Stone, a legacy from the past...

Stone has been worked here since the beginning of time. A succession of castles testifies to the strategic importance of the valley, such as that of Labaroche dating from the 11th century and those of Katzenthal and Kaysersberg dating from the 13th century.

The very independently-minded cities in Alsace fortify themselves while the powerful religious orders built convents and chapels such as the one at Kientzheim, Notre Dame des Pleurs, and the monastery of Marie-Médiatrice at Sigolsheim. Even the vine grower patiently erects his low walls on the slopes, carves a cross at a crossroads.
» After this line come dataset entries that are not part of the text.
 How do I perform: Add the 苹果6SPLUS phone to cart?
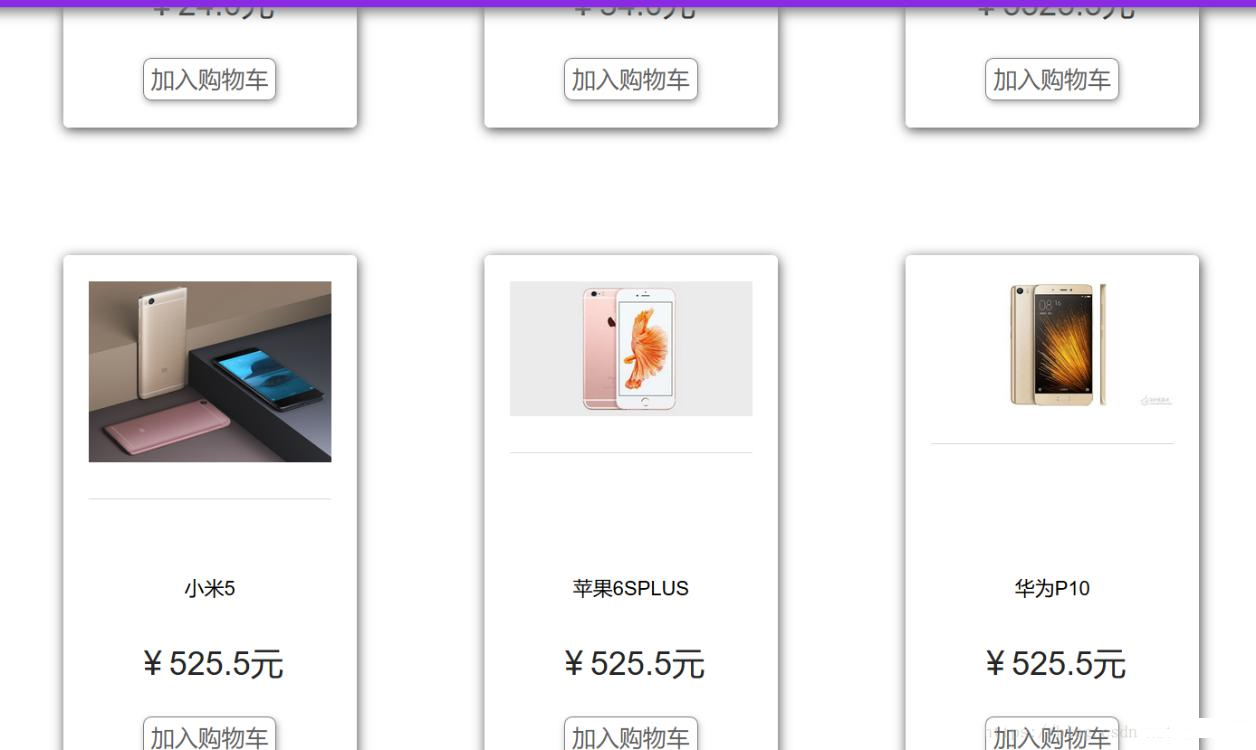coord(631,736)
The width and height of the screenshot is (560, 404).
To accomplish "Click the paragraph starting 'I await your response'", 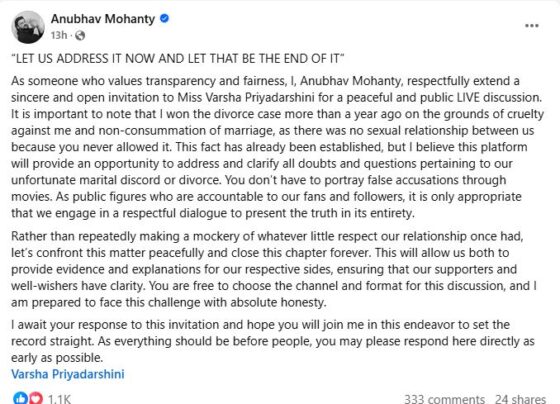I will click(x=273, y=341).
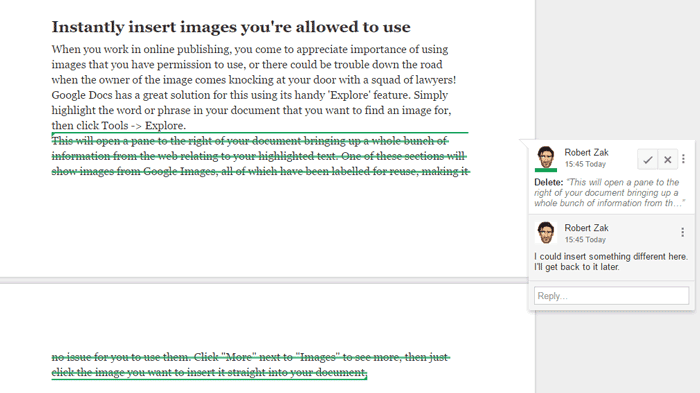Click the Robert Zak name on the suggestion
700x393 pixels.
pyautogui.click(x=586, y=152)
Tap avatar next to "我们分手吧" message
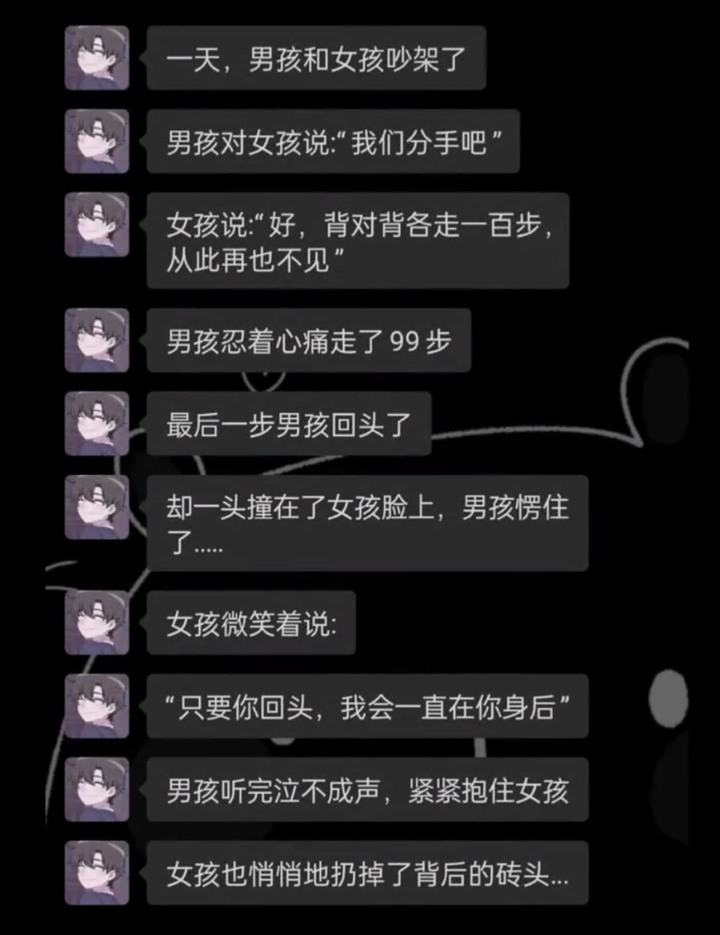Image resolution: width=720 pixels, height=935 pixels. click(x=97, y=141)
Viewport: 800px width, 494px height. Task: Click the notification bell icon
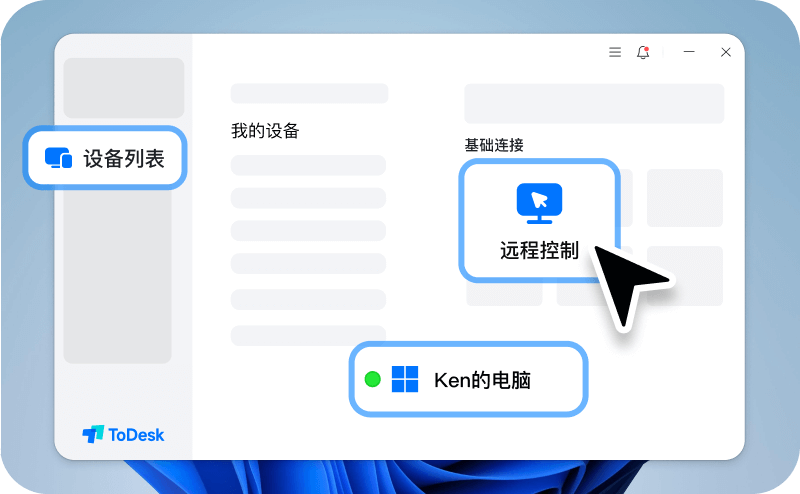(x=643, y=53)
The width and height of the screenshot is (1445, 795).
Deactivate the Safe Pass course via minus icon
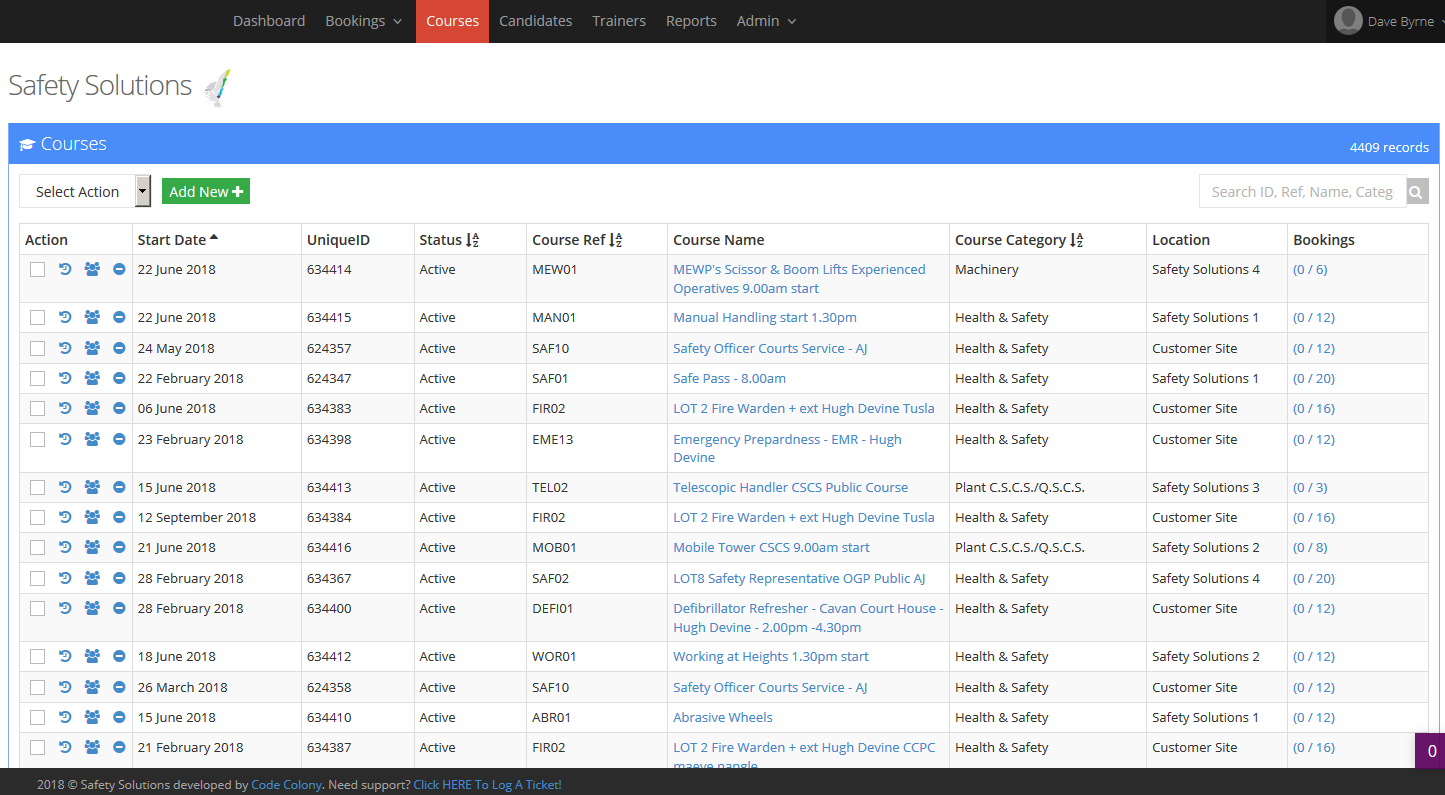click(x=118, y=378)
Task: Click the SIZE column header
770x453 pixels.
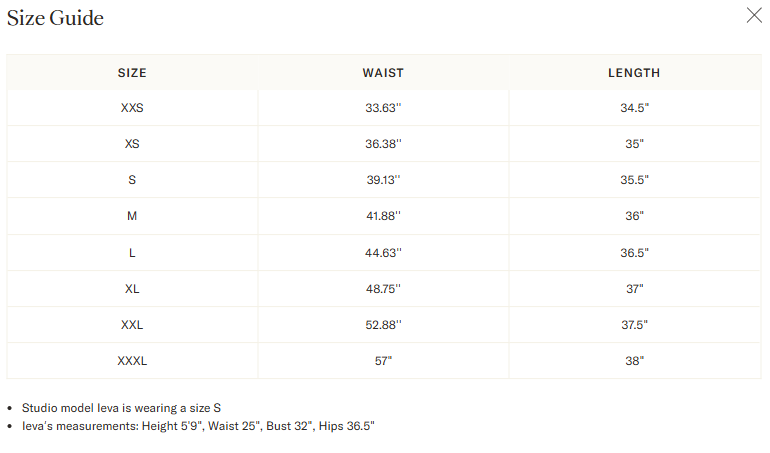Action: click(x=132, y=73)
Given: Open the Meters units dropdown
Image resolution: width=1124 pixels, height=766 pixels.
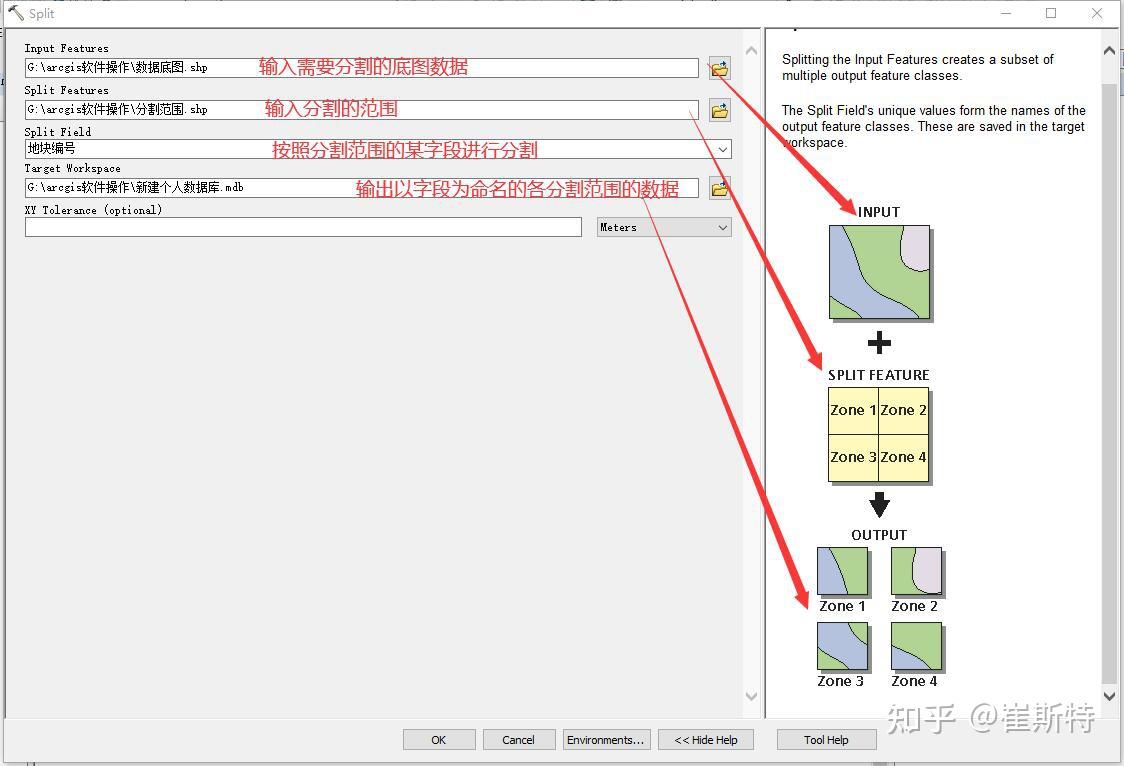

The dry stone walls support from top to bottom the uneven ones in height and, on the sides, they also mark the layout of the limits between the plots. These low walls are invaluable small rural monuments to be preserved, with sometimes hundreds of narrow steps or a gate made of two megaliths. One also encounters them away from vineyards among pastures and forests, built with the same knowledge.

Roadside crosses...

In all traditions, obelisks, altars, stones or offerings have been erected and in the valley, at detours of pathways, at a crossroads or a pass, you will encounter crosses, treasures of naive popular art symbolizing Epiphany places of apparitions and revelations. Here are three amongst so many :

  • The cross of the Cog Hardi between Lapoutroie and Le Bonhomme. The monolithic work cut in pink sandstone goes back to 1755. It represents at the top, a buckled angel’s head with wings and a round face with an open mouth as well as the Virgin and Saint John surrounding Christ on the cross, at the bottom.
  • But also that of the Bermont Pass of bildstock type (column with images), one of most Cancian of the valley, it would date back to the 16th century. It watches over the Pass, crossing point from one valley to the next. Its base is very deep and they say the that the cross would have replaced the already existing monument, dedicated to Belenos a Gallo-roman divinity, equivalent of Mercury, the Roman god of thieves and travellers. Vestiges of the Roman road thus remain not far away, the site would have been formerly called "Mountains of Belenos" which thereafter, would have become Belmont, then Bermont.
  • And finally, that of the Chamont Pass at the crossing of 4 roads, on the limit between Fréland and Lapoutroie. Today the path is impassable, is invaded by bushes and brambles. Christ is very small and completely worn close to a cherry tree turning his back on the path watching downwards over the valley.